§ YOUR GOAL
Although the records contain pictures, none belong in the copy: restate word for word only the lines from the one with "167 rows not" through the one with "373x231 pixels.", both included.
* * * *
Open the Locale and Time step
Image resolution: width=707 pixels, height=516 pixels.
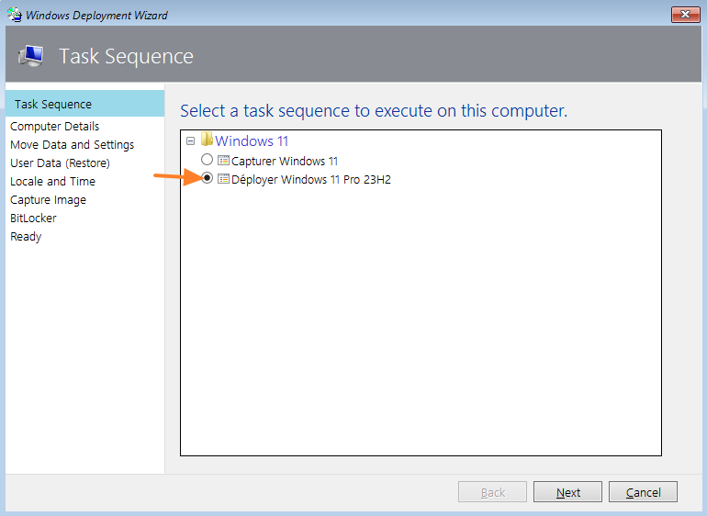(52, 181)
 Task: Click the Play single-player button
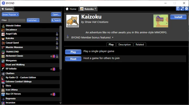point(73,52)
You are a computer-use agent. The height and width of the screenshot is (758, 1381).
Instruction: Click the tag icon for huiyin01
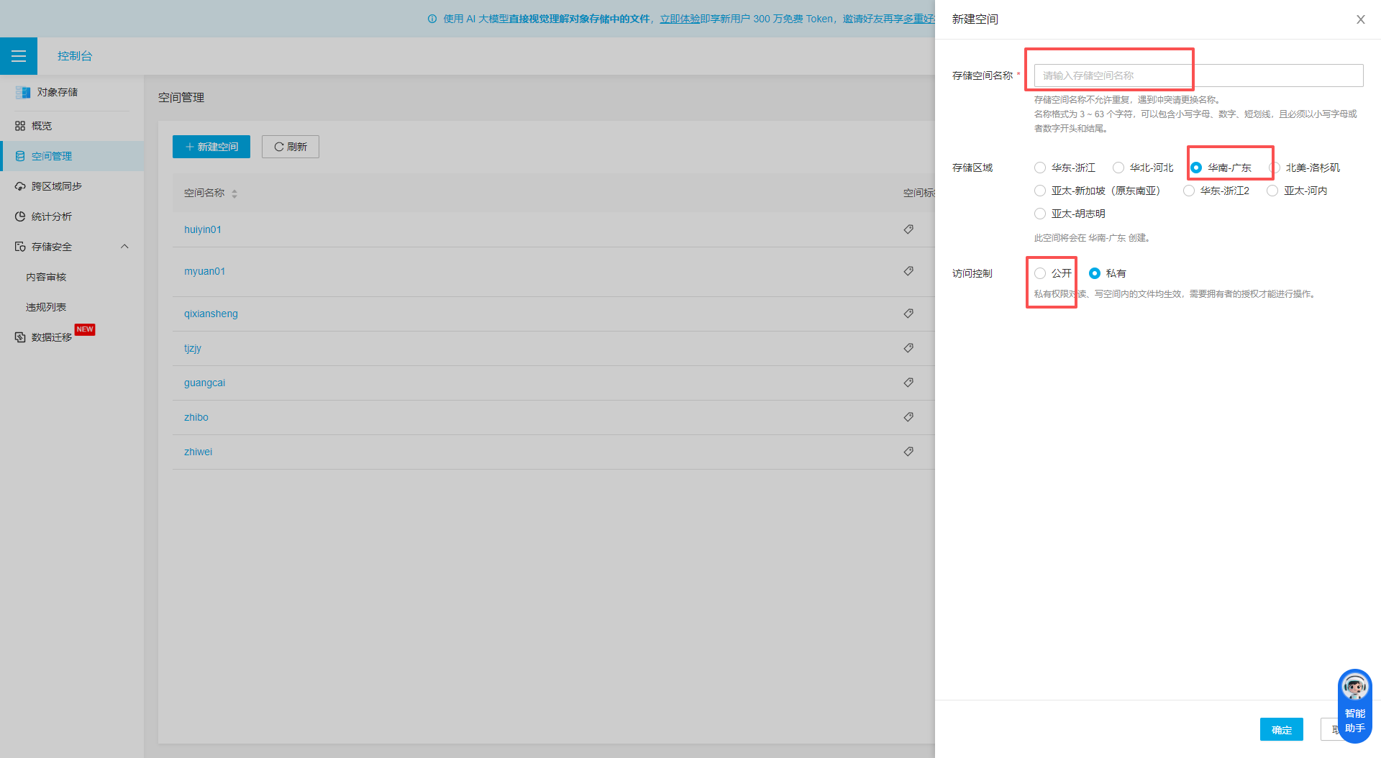(908, 229)
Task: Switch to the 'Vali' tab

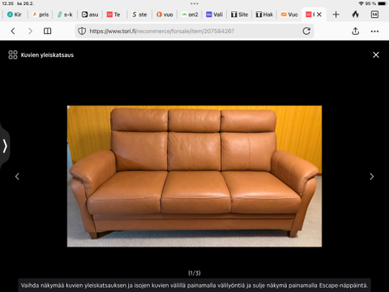Action: pyautogui.click(x=215, y=15)
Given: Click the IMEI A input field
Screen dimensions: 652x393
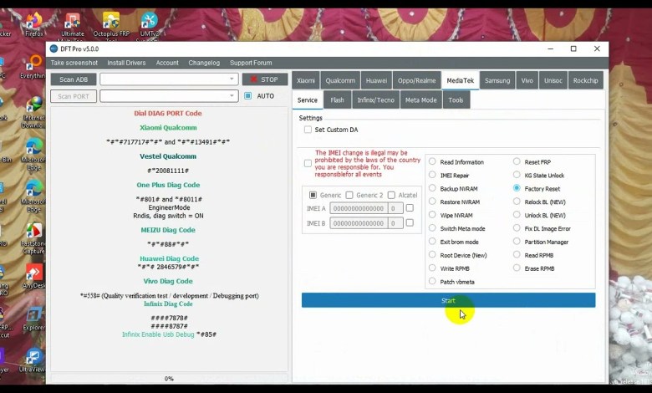Looking at the screenshot, I should pyautogui.click(x=358, y=208).
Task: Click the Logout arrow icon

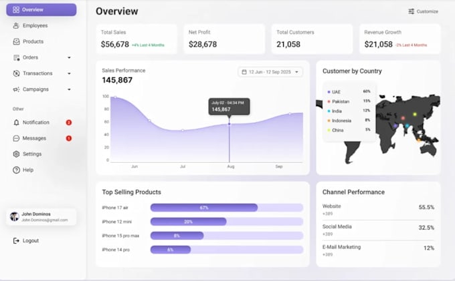Action: 16,241
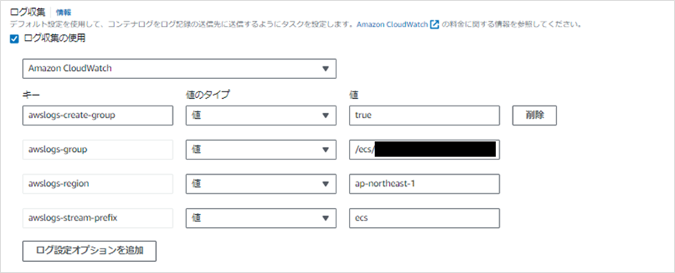The width and height of the screenshot is (675, 273).
Task: Click the value field containing true
Action: tap(425, 116)
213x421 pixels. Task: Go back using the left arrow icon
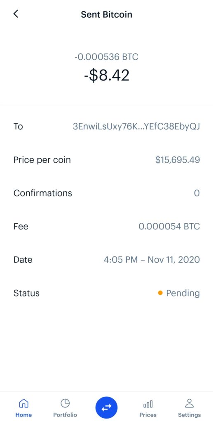coord(16,14)
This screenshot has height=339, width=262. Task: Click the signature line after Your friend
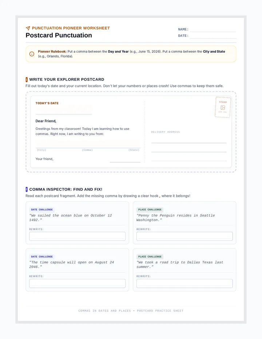pyautogui.click(x=125, y=159)
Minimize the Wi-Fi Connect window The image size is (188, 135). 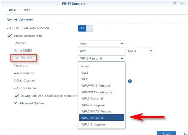click(x=181, y=3)
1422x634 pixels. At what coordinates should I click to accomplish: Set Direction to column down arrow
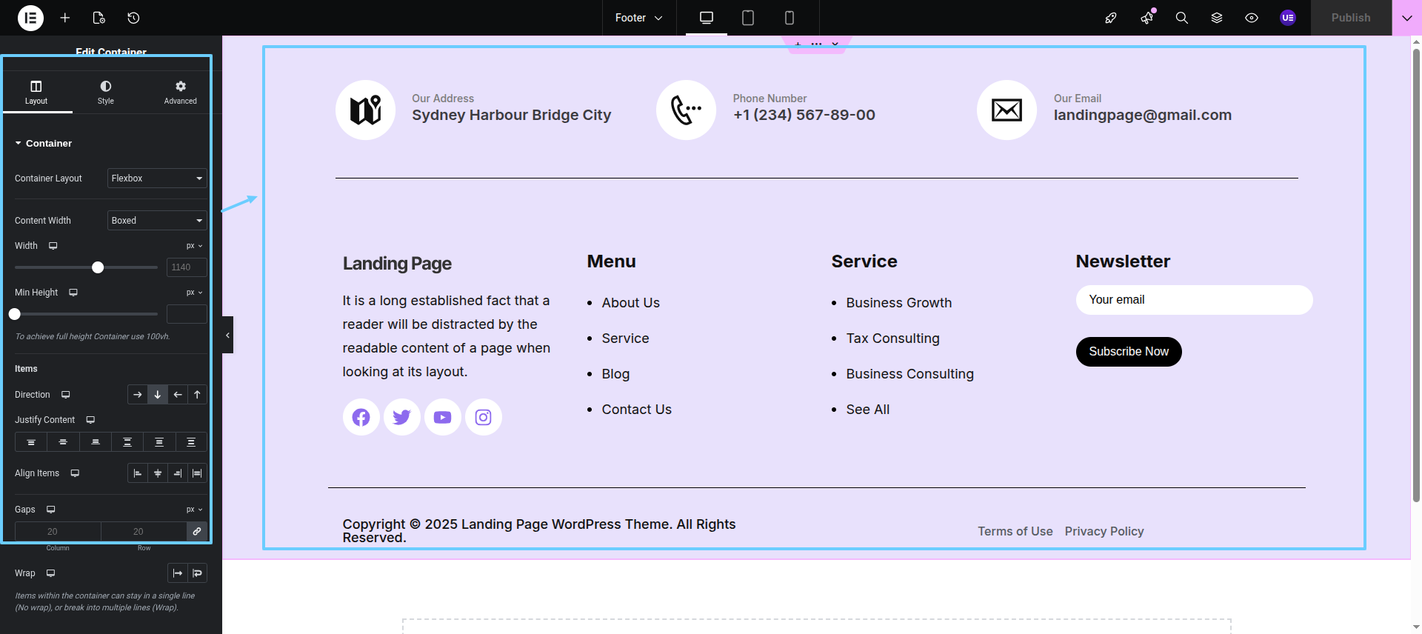click(x=157, y=395)
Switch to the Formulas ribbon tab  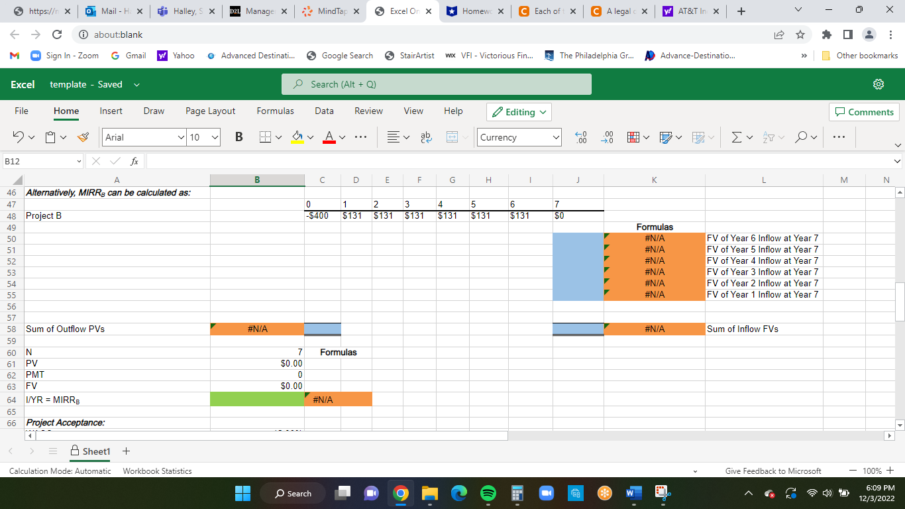click(275, 111)
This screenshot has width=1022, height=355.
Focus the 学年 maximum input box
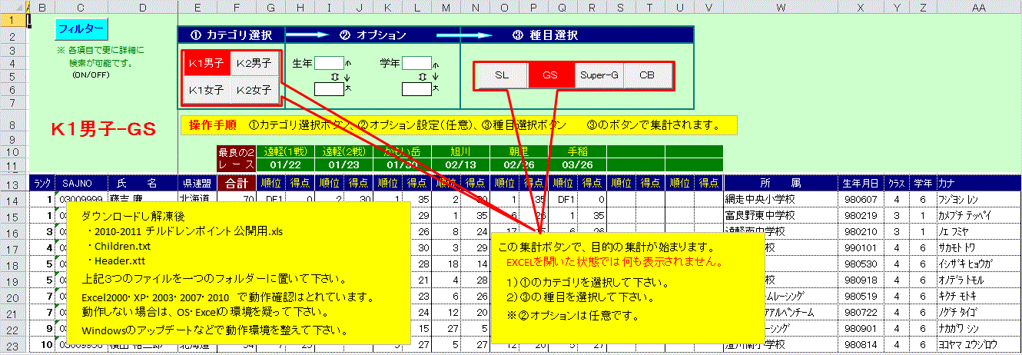click(417, 89)
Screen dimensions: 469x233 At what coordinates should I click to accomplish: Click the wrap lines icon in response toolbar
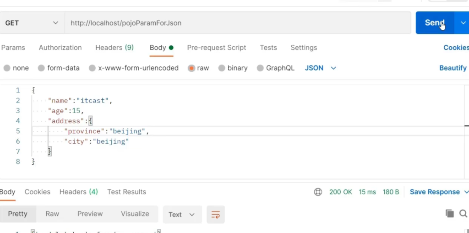click(215, 214)
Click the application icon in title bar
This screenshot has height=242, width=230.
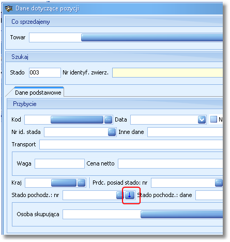[x=9, y=8]
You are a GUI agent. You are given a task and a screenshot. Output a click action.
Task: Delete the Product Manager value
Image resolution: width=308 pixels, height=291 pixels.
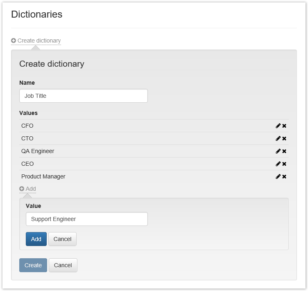pos(284,177)
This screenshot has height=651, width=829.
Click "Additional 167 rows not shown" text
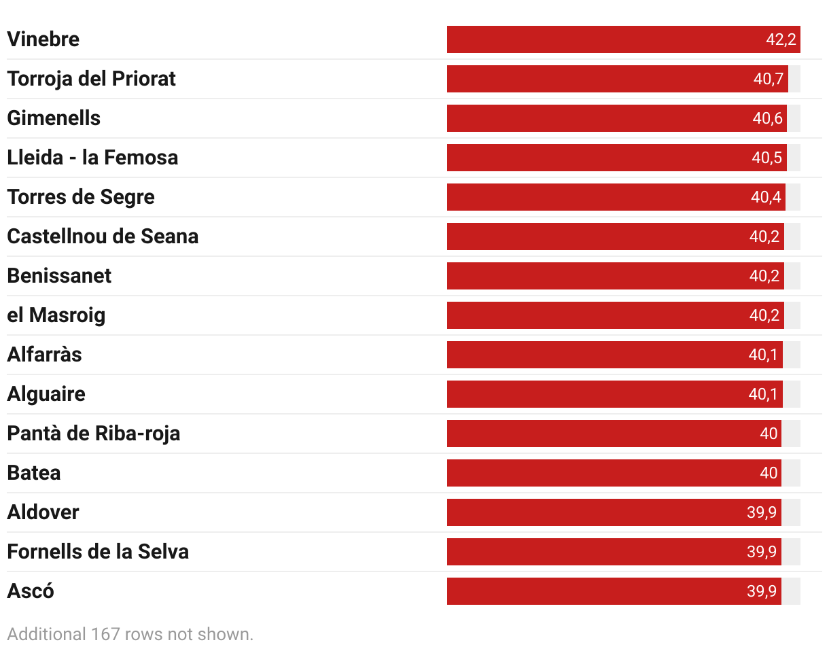[130, 635]
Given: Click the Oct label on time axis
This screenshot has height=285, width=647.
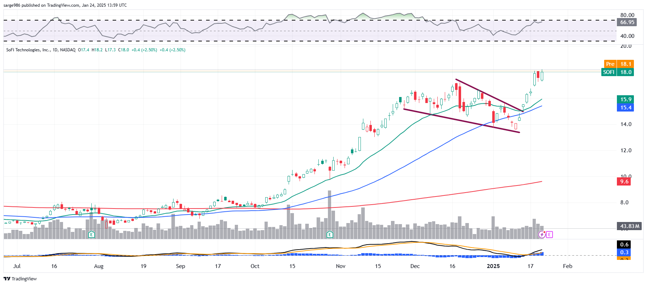Looking at the screenshot, I should [255, 266].
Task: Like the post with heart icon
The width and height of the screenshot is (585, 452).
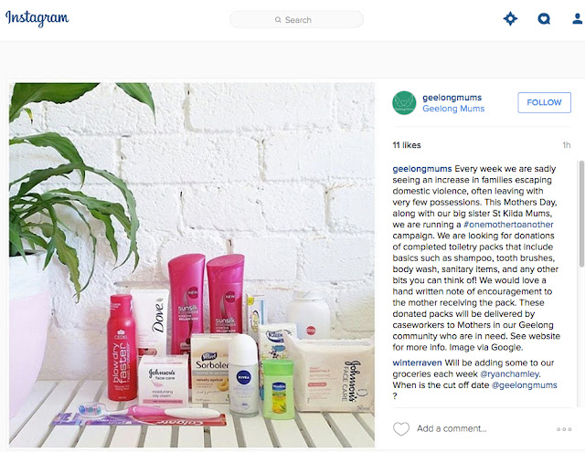Action: click(x=401, y=428)
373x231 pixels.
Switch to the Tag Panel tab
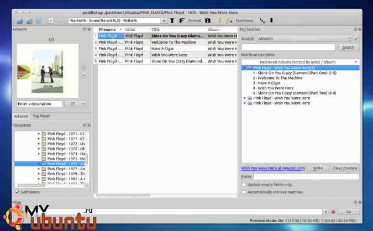pyautogui.click(x=41, y=116)
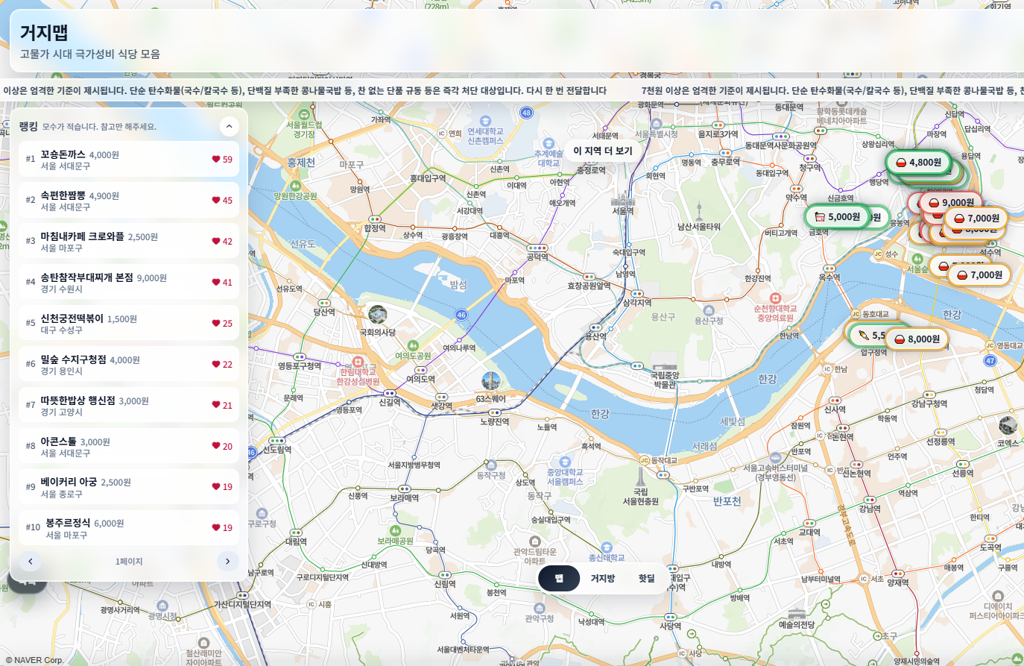Open the 9,000원 red map marker
This screenshot has height=666, width=1024.
point(950,202)
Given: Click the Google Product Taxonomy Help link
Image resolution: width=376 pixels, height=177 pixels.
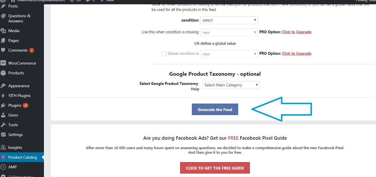Looking at the screenshot, I should (x=195, y=89).
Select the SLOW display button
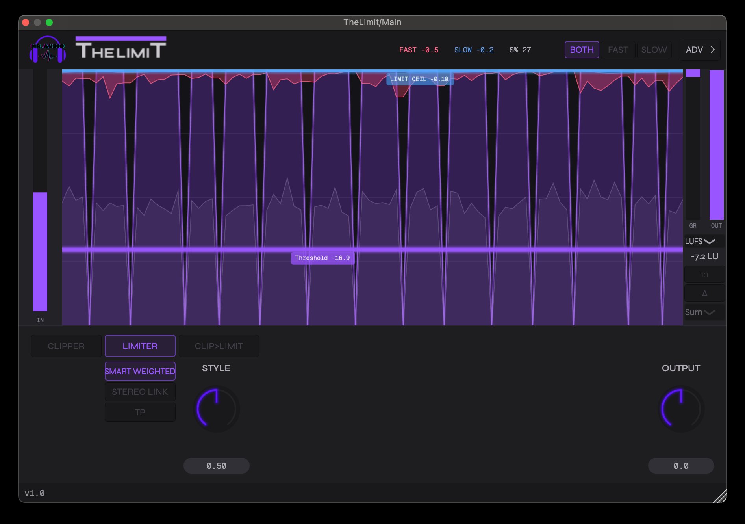This screenshot has height=524, width=745. (x=654, y=50)
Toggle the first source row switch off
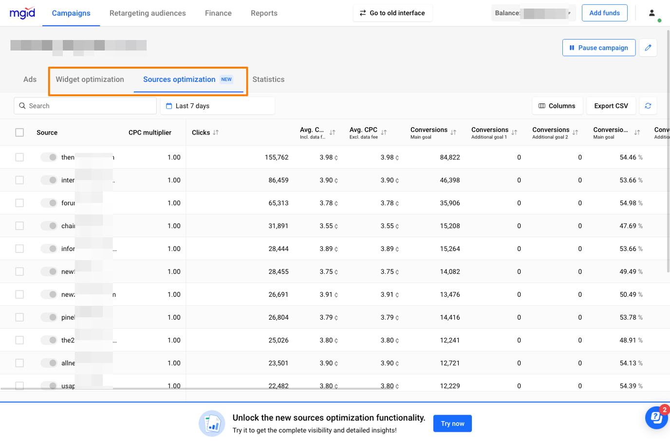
* * * *
§ ANSWER FOR THIS EXERCISE
Click "Additional 167 rows not shown" text
[130, 635]
Given: Click the Oct label on time axis
This screenshot has height=285, width=647.
Looking at the screenshot, I should [255, 266].
Task: Like the post with heart icon
The width and height of the screenshot is (585, 452).
Action: click(x=401, y=428)
373x231 pixels.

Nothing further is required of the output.